NCAA: Stop Calling Play-In Games 1st Round
By Jim Weber
We as fans have put up with the NCAA tinkering with the tournament for years, but now it’s time to draw a line in the sand: Stop calling play-in games the “first round.”
When you decided to add a play-in game in 2001, no one put up a fuss. Sure, it was annoying to water down the tournament with a Tuesday game between No. 16 seeds, but we March Madness maniacs just chose to ignore it.
You then deftly renamed it the “opening round” to emphasize it was actually part of the tournament. We just rolled our eyes again and continued filling out our brackets.
Then came 2011, when you expanded the tournament to 68 teams by adding the “First Four.” We were irritated that the tournament was adding what felt like more NIT games, but we were just happy to avoid the Doomsday’s scenario of expanding the tourney to 96 teams. And we had to admit, the name “First Four” was pretty clever even if we still didn’t watch the games.
But then a really strange thing happened. When the Selection Show aired that year, everyone on CBS was calling the first round the “second round” and the play-in games the “first round.” It didn’t take long for people to piece together what had happened: The name change was a pure ratings grab.
We hoped the problem would just go away. But then came last year, when we continued to catch ourselves calling the “second round” the “first round” and explain the change to non-sports fans. We still shake our heads when asked, “Why do 60 of the 68 teams get a first round bye?” Heck, Wikipedia still doesn’t have the 2012 bracket listed “correctly”.
CBS’ Doug Gottlieb got the rounds confused last night on CBS’ Selection Show even those he’s paid to do this for a living. CBS’ Gregg Doyel, meanwhile, mockingly resorted to crossing out the names “first round” and “second round” in his column last night.

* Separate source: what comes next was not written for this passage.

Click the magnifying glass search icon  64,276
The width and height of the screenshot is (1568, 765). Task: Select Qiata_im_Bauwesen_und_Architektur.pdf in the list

It’s gotten to the point where a lot of fans have just given up referring to rounds by the names “first,” “second” and “third” and instead just go by “Play-in games,” “Round of 64” and Round of 32” like Yahoo has done.
That’s because calling play-in games the “first round” is one of the cheaper euphemisms we’ve ever heard of. We might be pretty stupid as a society, but we aren’t that dumb. We know that “getting let go” means being fired, “passing on” means dying, “pre-owned” means used, “assisted living” means nursing home, “mobile community” means trailer park, “enhanced interrogation” means torture and the rebranded “first round” is just play-in games.

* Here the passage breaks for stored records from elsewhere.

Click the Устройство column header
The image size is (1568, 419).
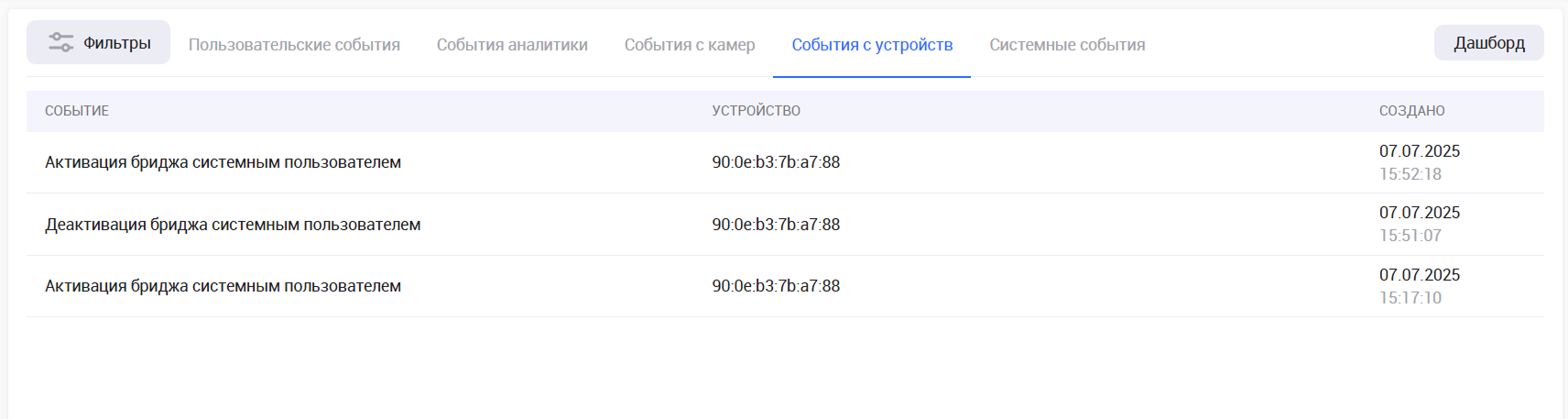pos(757,111)
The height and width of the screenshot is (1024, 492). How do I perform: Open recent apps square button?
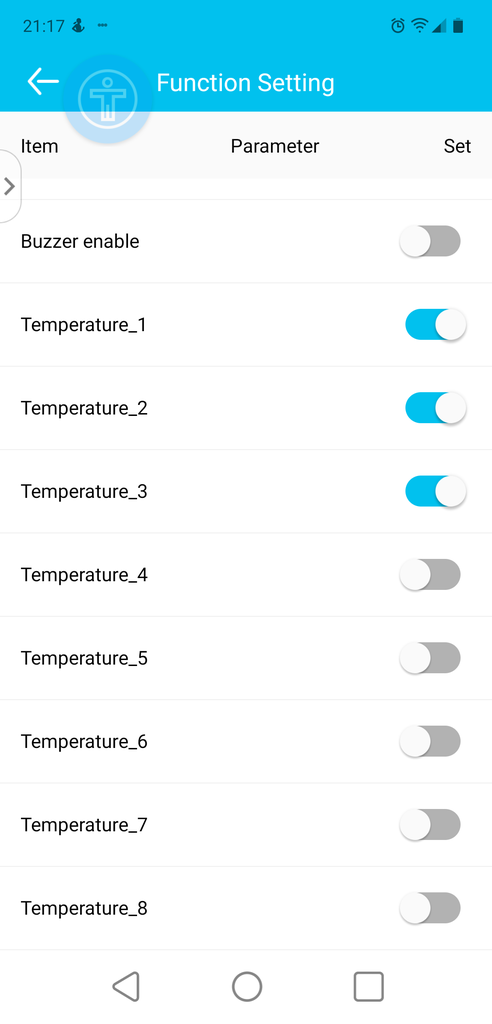click(369, 986)
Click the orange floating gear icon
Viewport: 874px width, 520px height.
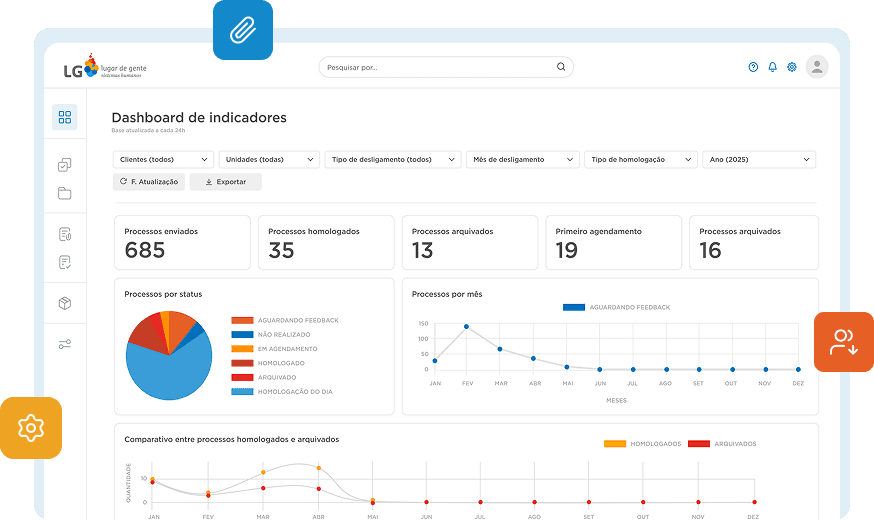[x=31, y=428]
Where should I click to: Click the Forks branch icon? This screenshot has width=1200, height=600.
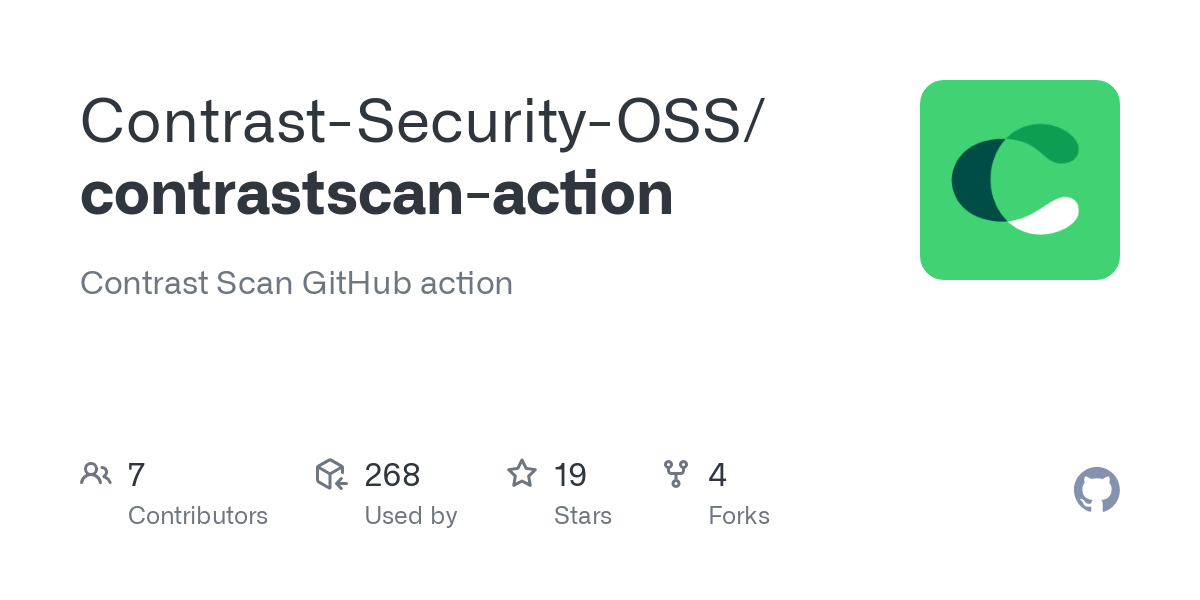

Like $0.99 at the end of a price tag instead of rounding up to the nearest dollar, calling play-in games the “first round” is an insult to our intelligence. And as the numbers show, we haven’t been fooled.
In 2010 under the old play-in game format, the Winthrop-Arkansas-Pine Bluff match-up on ESPN drew a 0.8 Nielsen rating, translating to 1.05 million viewers.
In 2011 under the “First Four” format also called the “first round,” the games averaged a 0.85 Nielsen rating and 1.3 million viewers despite having teams with bigger names and fan bases. That was also with the Final Four broadcast team of Jim Nantz, Clark Kellogg and Steve Kerr in Dayton. Yes, the 2011 numbers carry a little more significance because the broadcast was on truTV instead of ESPN, but not much.
Last year’s First Four? It averaged a 0.9 Nielsen rating.
So after increasing from one to four play-in games with better seeds involved, adding the Final Four’s broadcast team and rebranding it the “first round,” the First Four averaged approximately an extra 50,000 viewers per game more in 2012 than in 2010 under the old format between just No. 16 seeds. That’s a drop in the bucket in the world of television.
You can put lipstick on a play-in game, but it’s still a play-in game. And calling it the “first round” isn’t fooling anyone.
I’ve been on Emmert’s case for years and gotten to the point now where all I’m asking from the NCAA is common sense. There’s been a real lack of that in Indianapolis between the Shabazz Muhammad case - in which the lead investigator apparently made up her mind to rule him ineligible for the entire season before acquiring all the facts - and the Nevin Shapiro investigation at Miami (FL) in which Shapiro’s defense lawyer was on the NCAA’s payroll.
Calling the play-in games just the “First Four” and rightfully calling the Round of 64 the “first round” (plus retroactively doing the same for the 2011, ‘12 and ‘13 tournaments) wouldn’t win the respect of the public back after all of the NCAA’s recent blunders. But it would be a nice way for Emmert and the NCAA to extend an olive branch to say “we’re sorry, we messed up” and “we’re actually listening to what fans want.”
For the NCAA and Emmert, that would be a great start.